QUESTIONS AND ANSWERS ABOUT THE EXTRAORDINARY GENERAL MEETING
These Questions and Answers are only summaries of the matters they discuss. They do not contain all of the information that may be important to you.
You should read carefully the entire proxy statement, including the annex to this proxy statement.
Why am I receiving this proxy statement?
This proxy statement and the enclosed proxy card are being sent to you in connection with the solicitation of proxies by our Board for use at the
Extraordinary General Meeting, or at any adjournments or postponements thereof. This proxy statement summarizes the information that you need to make an informed decision on the proposals to be considered at the Extraordinary General Meeting.
BCSA is a blank check company incorporated on June 11, 2021, as a Cayman Islands exempted company, for the purpose of entering into a merger, share
exchange, asset acquisition, share purchase, recapitalization, reorganization or other similar business combination with one or more businesses.
In
connection with the formation of the Sponsor, the Sponsor received [10,000,000] Class B ordinary shares for a per share purchase price of approximately $0.003. Prior to the IPO, our Sponsor transferred 50,000 of its founder shares to each of
Colin Weil, Gary Cookhorn and Rebecca Macieira-Kaufmann, in each case, at their original per share purchase price. As of the date of this proxy statement, the initial shareholders continue to own an aggregate of [10,000,000] founder shares.
On November 15, 2021, BCSA consummated its IPO of 30,000,000 units (the units), each consisting of one Class A
ordinary share (the public shares) and one-half of one redeemable warrant (the public warrants) including the issuance of 3,900,000 units as a
result of the underwriters partial exercise of their over-allotment option, at $10.00 per unit, generating gross proceeds of $300,000,000.00.
Simultaneously with the closing of the IPO, BCSA consummated the sale of an aggregate of 1,322,000 private placement units, each consisting of one
Class A ordinary share and one-half of one redeemable warrant (the private placement warrants), at a price of $10.00 per private placement unit in a private placement to our
Sponsor, generating gross proceeds to BCSA of $13,220,000.00. As of the date of this proxy statement, the Sponsor owns an aggregate of [1,322,000] private placement units.
Following the closing of the IPO on November 15, 2021, an amount of $306.0 million ($10.20 per unit) out of the net proceeds of the sale of the
units in the IPO and the sale of the private placement units was placed in the trust account, which was invested in U.S. government securities, within the meaning set forth in Section 2(a)(16) of the Investment Company Act of 1940, as
amended (Investment Company Act), with a maturity of 185 days or less or in money market funds meeting certain conditions under Rule 2a-7 promulgated under the
Investment Company Act which invest only in direct U.S. government treasury obligations, until the earlier of: (a) the completion of our initial business combination, (b) the redemption of any public shares properly submitted in
connection with a shareholder vote to approve certain amendments to our Governing Documents, including a vote to approve an extension to the Current Outside Date, and (c) the redemption of our public shares if we are unable to complete the
initial business combination within the period provided in our Governing Documents.

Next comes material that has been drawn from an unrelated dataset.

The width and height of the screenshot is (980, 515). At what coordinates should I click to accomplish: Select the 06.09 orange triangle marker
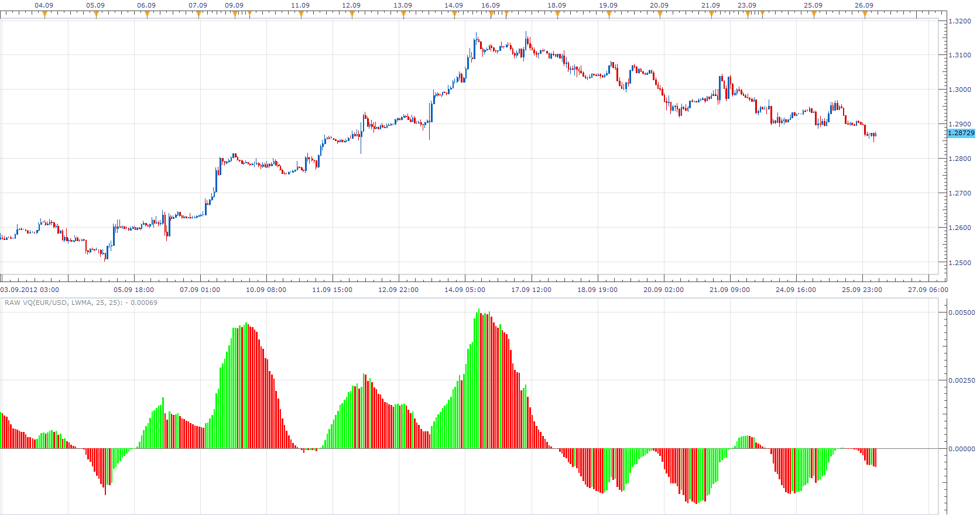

Like most blank check companies, our Governing Documents provide for the return of the IPO proceeds held in the trust account to the public shareholders if we do not
consummate a qualifying business combination on or before a certain date. In our case, such date is May 15, 2023. As of the record date, BCSA had approximately $[●] of cash remaining in the trust account.
Our Board has determined that it is in the best interests of BCSA to further amend the Governing Documents to extend the date we have to consummate a business
combination to November 15, 2023 in order to allow BCSA more time to complete the Proposed Business Combination, or any potential alternative initial business combination. Therefore, our Board is submitting the proposals described in this proxy
statement for the shareholders to vote upon.